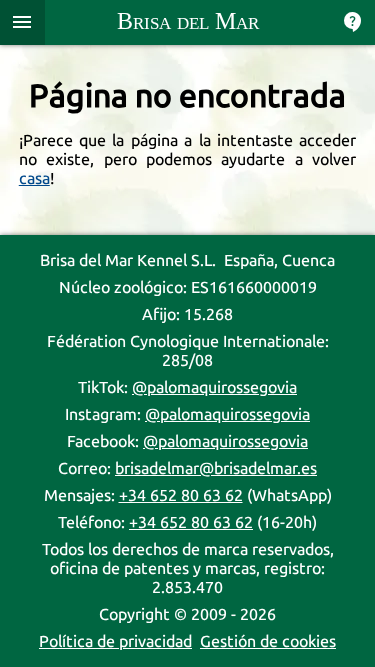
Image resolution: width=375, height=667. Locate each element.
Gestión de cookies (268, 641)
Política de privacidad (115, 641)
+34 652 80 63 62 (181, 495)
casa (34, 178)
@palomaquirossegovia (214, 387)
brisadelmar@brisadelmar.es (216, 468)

= = = = =

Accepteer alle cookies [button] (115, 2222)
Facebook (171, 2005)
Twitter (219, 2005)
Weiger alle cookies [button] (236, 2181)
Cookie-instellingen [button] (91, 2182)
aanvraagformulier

= = = = =

## What the task asks:
Across all the records above, find each line with "alle" in it and copy it.

## Task response:
Accepteer alle cookies [button] (115, 2222)
Weiger alle cookies [button] (236, 2181)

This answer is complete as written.